■ Task objective ■
Only lines holding the word "agent" are needed; copy each of them from the material.

*** Information Section Begins ***

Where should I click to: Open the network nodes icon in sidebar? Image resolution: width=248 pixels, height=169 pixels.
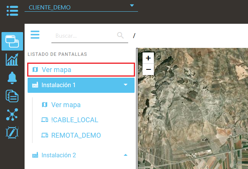(12, 114)
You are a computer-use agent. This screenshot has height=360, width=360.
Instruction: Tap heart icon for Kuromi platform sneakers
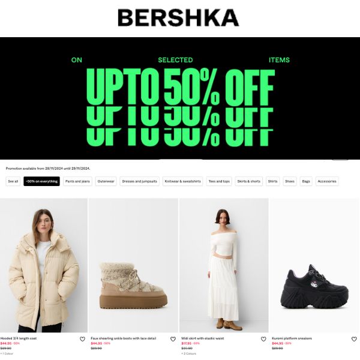click(354, 339)
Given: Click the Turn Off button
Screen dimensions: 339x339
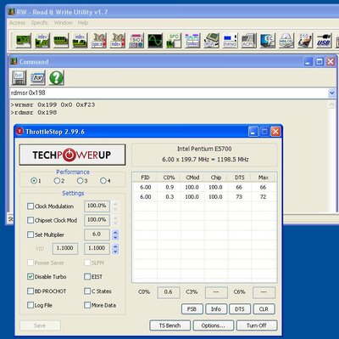Looking at the screenshot, I should pyautogui.click(x=257, y=325).
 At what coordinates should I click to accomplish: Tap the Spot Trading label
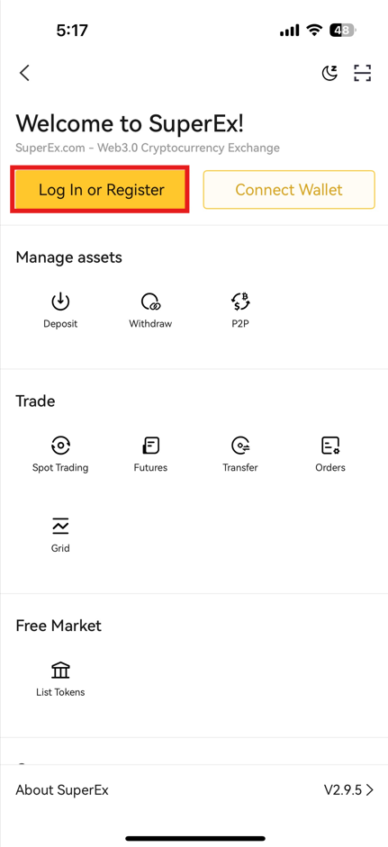[60, 468]
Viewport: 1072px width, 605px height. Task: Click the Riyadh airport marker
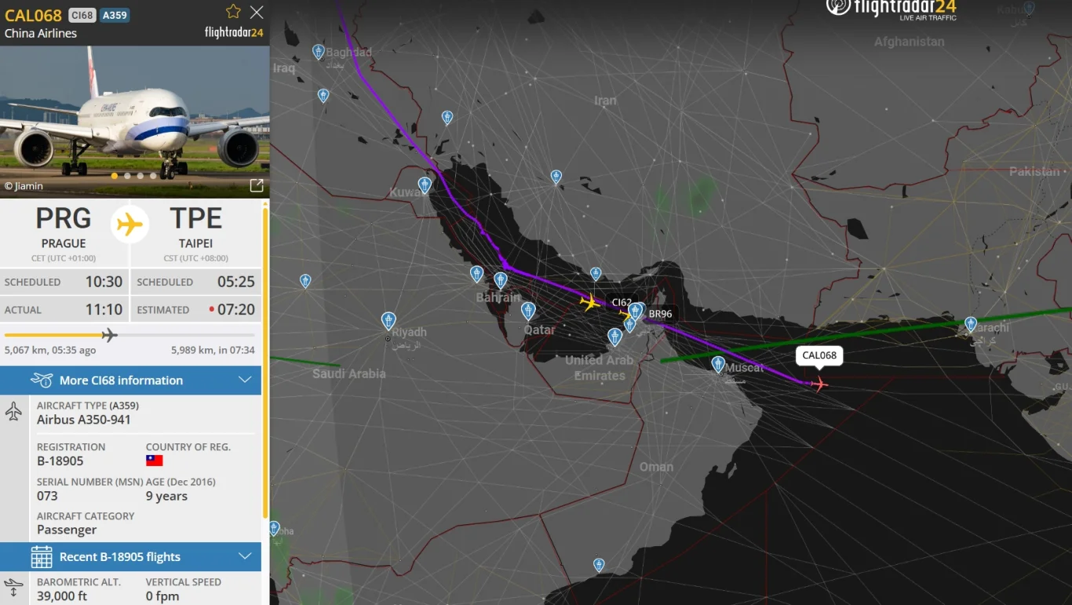pyautogui.click(x=388, y=320)
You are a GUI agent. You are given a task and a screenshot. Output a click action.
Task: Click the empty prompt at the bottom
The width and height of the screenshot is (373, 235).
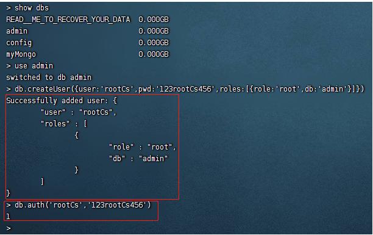pyautogui.click(x=9, y=228)
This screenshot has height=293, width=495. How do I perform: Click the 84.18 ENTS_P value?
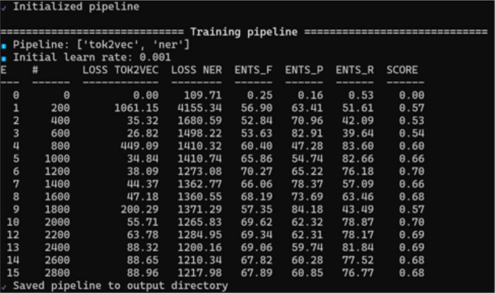307,209
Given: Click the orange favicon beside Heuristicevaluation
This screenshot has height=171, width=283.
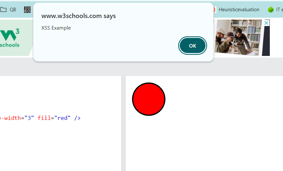Looking at the screenshot, I should (x=214, y=10).
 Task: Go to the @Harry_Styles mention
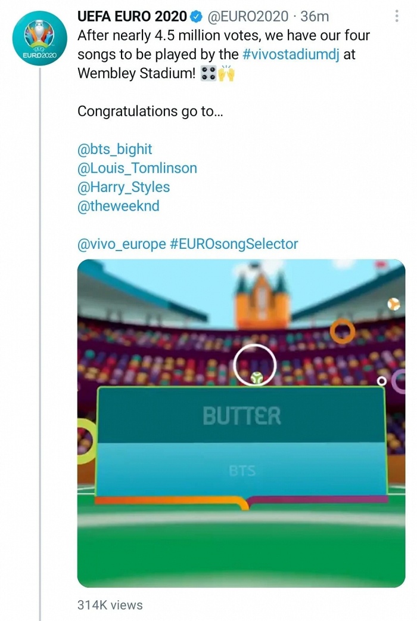[123, 187]
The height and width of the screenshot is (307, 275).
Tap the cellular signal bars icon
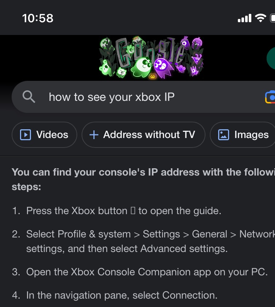click(x=244, y=18)
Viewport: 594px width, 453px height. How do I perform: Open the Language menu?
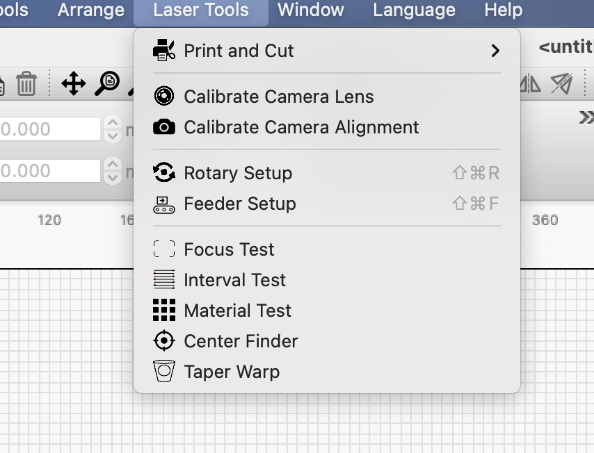click(414, 10)
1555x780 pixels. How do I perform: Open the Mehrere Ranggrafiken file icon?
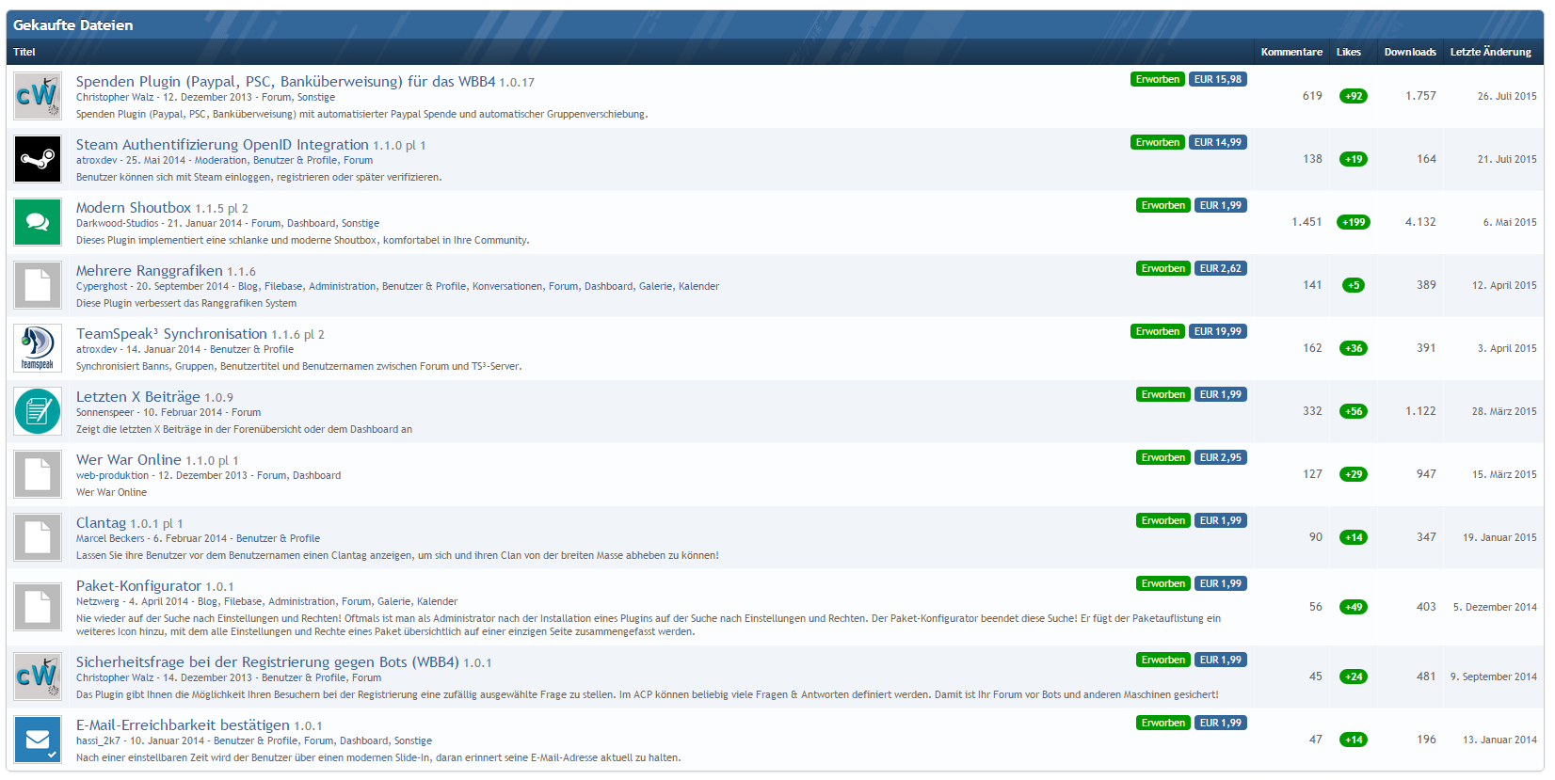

*** Information Section Ends ***

■ Completed exercise ■
You are a computer-use agent. This screenshot has height=360, width=360.
You are a GUI agent. You are given a task and a screenshot. Output a click action.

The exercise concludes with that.